| Entries provided |
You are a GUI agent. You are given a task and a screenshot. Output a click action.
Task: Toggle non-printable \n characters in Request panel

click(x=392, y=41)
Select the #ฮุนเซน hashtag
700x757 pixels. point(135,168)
* * *
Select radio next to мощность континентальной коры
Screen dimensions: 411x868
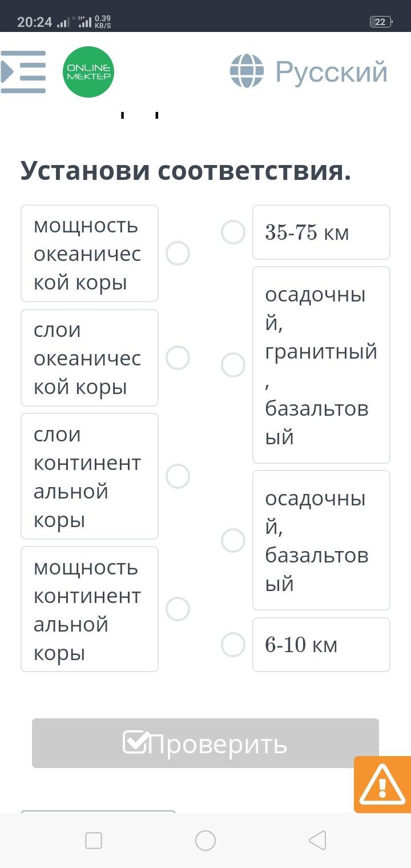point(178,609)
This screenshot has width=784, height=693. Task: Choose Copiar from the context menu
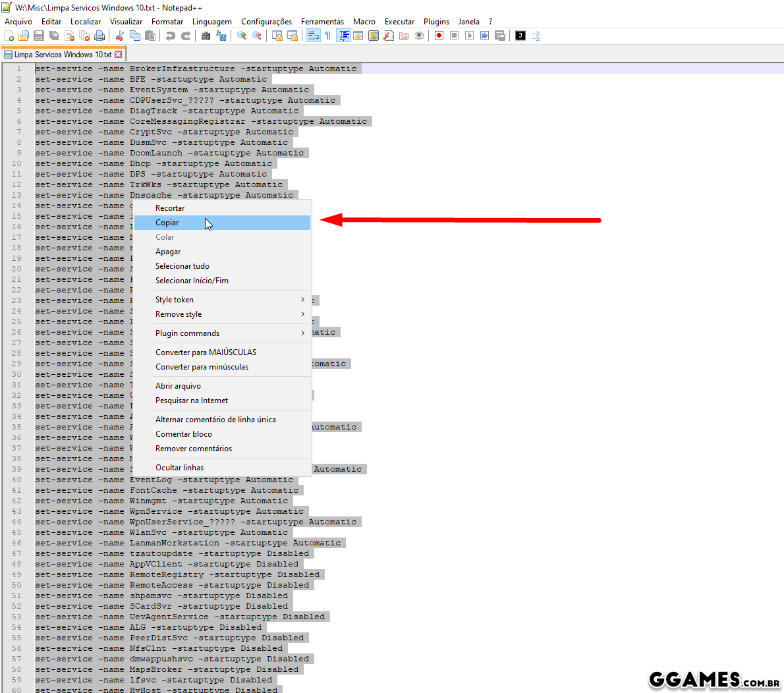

| Aim of the exercise |
In the records above, find the line with "Select radio next" and the line with "This screenshot has"; please transcribe exactly those two lines and all lines between them, omitting any picture.

| Output of the task |
Select radio next to мощность континентальной коры
Screen dimensions: 411x868
point(178,609)
This screenshot has width=784, height=693. Task: Choose Copiar from the context menu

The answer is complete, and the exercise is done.